山南敬助が好きで、色々な書籍を読んだり、調べたりしているわけですが、どうしてもわからないことがあります。それも初歩的なこと。
其の一として、山南の姓について、誰がやまなみという読み方で伝えたのかということです。最初にやまなみと誰かが読んだから、現代にそう伝わっているわけですよね?
最近では、さんなんという読み方の説が有力になってきているように思います。それはやはり、多摩の人、島田魁、西村兼文などが、山南のことを『三男』『三南』という漢字で記録に残しており、これは山南の当て字であり、さんなんと読む方が有力視されてきたわけです。しかし何故早い段階で、さんなんと読むんだという解釈が有力にならなかったのか、不思議で仕方ないのです。
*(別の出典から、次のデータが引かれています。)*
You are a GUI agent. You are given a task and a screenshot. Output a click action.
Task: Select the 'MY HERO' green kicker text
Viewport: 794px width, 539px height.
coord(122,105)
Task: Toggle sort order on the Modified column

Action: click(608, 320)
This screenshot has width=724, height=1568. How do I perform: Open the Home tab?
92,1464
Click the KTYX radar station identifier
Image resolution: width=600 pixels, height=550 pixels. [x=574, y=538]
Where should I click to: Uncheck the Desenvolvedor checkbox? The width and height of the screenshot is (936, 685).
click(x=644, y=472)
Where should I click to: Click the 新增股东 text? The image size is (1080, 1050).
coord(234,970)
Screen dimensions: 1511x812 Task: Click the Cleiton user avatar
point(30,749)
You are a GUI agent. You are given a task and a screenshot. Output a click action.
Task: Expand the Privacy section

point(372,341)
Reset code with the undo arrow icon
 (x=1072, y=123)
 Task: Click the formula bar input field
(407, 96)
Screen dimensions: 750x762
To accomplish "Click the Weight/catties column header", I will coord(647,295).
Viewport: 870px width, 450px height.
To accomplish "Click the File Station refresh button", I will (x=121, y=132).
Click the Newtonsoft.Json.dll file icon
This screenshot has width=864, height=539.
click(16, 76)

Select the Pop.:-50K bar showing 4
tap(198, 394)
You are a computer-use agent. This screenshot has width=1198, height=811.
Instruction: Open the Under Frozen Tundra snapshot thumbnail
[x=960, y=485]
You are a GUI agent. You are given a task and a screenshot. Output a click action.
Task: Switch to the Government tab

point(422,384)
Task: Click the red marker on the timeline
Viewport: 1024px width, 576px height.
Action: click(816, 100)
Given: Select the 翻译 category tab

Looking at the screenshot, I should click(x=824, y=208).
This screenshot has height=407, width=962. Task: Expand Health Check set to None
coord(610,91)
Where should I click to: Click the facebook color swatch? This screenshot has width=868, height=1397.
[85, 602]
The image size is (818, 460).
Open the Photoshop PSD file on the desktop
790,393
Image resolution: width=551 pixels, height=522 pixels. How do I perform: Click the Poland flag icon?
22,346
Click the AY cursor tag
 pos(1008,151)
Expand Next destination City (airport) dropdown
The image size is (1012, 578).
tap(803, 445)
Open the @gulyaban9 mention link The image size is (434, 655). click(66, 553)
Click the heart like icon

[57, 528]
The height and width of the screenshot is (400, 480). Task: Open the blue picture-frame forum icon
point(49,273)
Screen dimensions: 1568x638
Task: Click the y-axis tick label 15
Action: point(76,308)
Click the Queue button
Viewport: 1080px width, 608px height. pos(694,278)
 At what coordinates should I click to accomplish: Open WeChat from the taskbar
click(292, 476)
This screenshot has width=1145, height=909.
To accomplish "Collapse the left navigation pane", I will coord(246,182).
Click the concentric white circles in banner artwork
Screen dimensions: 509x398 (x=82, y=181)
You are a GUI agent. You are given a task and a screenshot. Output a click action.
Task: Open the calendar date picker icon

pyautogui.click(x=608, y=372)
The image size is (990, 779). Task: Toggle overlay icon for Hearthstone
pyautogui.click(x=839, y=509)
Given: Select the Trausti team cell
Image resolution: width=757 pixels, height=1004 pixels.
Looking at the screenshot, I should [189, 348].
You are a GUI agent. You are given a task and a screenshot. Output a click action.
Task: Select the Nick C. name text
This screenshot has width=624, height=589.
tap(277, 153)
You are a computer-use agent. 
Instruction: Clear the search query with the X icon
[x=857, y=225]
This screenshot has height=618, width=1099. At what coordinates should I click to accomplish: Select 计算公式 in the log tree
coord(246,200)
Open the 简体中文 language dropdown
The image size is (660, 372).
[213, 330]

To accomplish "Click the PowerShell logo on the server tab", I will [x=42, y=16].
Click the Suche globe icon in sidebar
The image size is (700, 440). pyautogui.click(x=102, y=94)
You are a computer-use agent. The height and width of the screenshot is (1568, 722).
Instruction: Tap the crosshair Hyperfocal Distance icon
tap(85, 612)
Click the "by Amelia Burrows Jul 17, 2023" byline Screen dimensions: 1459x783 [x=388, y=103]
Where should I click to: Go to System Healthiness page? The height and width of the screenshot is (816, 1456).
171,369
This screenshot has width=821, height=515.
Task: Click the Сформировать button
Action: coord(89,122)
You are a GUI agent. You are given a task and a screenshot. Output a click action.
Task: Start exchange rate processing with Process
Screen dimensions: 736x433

西村兼文が明治の初年に書いた『近世野史』において、芹沢鴨暗殺者の一人に三南三治郎という方を挙げており、これは山南のことであるわけです。また明治22年の『新撰組始末記』でも、山南のことは三南と書いております。新選組の語り部の一人である西村兼文が、山南のことを『三南』と書いてあるわけですよ。何故それが早い段階で取り上げられなかったのだろう?

明治44年、小樽の新聞記者が永倉新八に新選組について取材をして、それが2年後に『永倉新八』というタイトルで「小樽新聞」に連載され、また新八の13回忌の時、編集して非売品として有志に配られたのが『新撰組永倉新八』であり、そして現代になって書籍となって発行されたのが『新撰組顛末記』です。
そこでです。小樽の新聞記者が永倉新八に取材した時に、新八は『山南』のことをやまなみと言ったのか、さんなんと言ったのか、どちらだったのだろうか?疑問に思うわけです。
明治44年、新八は72歳です。出来事とか、それについての詳しい中身は、年月が経ち、記憶も定かではなくなるだろう。だから、明治の早い段階で書いた『浪士文久報国記事』との多少の違いが出てくる。それは仕方ないことです。しかし同じ釜の飯を食った同志の姓の読み名を忘れるということは考えにくいと思うのです。『浪士文久報国記事』は、『新選組日記 永倉新八・島田魁日記を読む』(著者:木村幸比古 PHP新書)において、書籍として出版されていますが、原文も載っています。但し、原文の山南のところに振り仮名はありません。

もうひとつは、子母澤寛氏の書籍においてです。『新選組始末記』や『新選組遺聞』はこの『新撰組永倉新八』がベースにあるとも言われていますが、八木為三郎に話を聞いたのも史実。八木為三郎は、山南のことをやまなみと言ったのか、さんなんと言ったのか、どちらだったのだろうか?子母澤が為三郎に話しを聞いた時、為三郎も高齢になっています。しかし間違えるだろうか?原本については分かりませんが、現代になって書籍として出版されたものには、やまなみと振り仮名がつけてあります。

新選組研究の第一人者であると言われている平尾道雄氏の『新撰組史録 新装版』(新人物往来社)には、振り仮名はつけてありません。これも昭和3年(1928年)に出版された原本には振り仮名があったかについては、分かりません。この方は、近藤勇五郎(近藤勇の甥で、娘タマのお婿さん)を訪ねて、話しを聞いていらっしゃるようです。

どちらにしても、読み方がさんなんだったという100パーセントの確証もなければ、やまなみだったという100パーセントの確証もないわけです。
しかし最初に書いたように、『三男』『三南』という記録が残っていることを考えると、さんなんの方が有力になるよな~と私的にも思います。
土方、沖田、永倉、原田など試衛館派のメンバーの姓名にも当て字が使われている記録が残っていますが、読み方まで悩むものではない。
例えば土方の場合、土方年蔵とか、永倉の場合、長倉新八とか、悩まなくて良いですものね~その通りに読めますから。
何故、この方の姓の読み方は、ここまで悩むことになってしまったのだろう?
山南という姓自体、珍しいことが原因にもなっているのだろう。試衛館派の他の方の姓は素直に読んだら良いですから。

どのような経過で、やまなみという読み方が伝わってしまったのか?
誰が伝えたとか、残っていないですよね?
という訳で、疑問に思っている今日この頃です。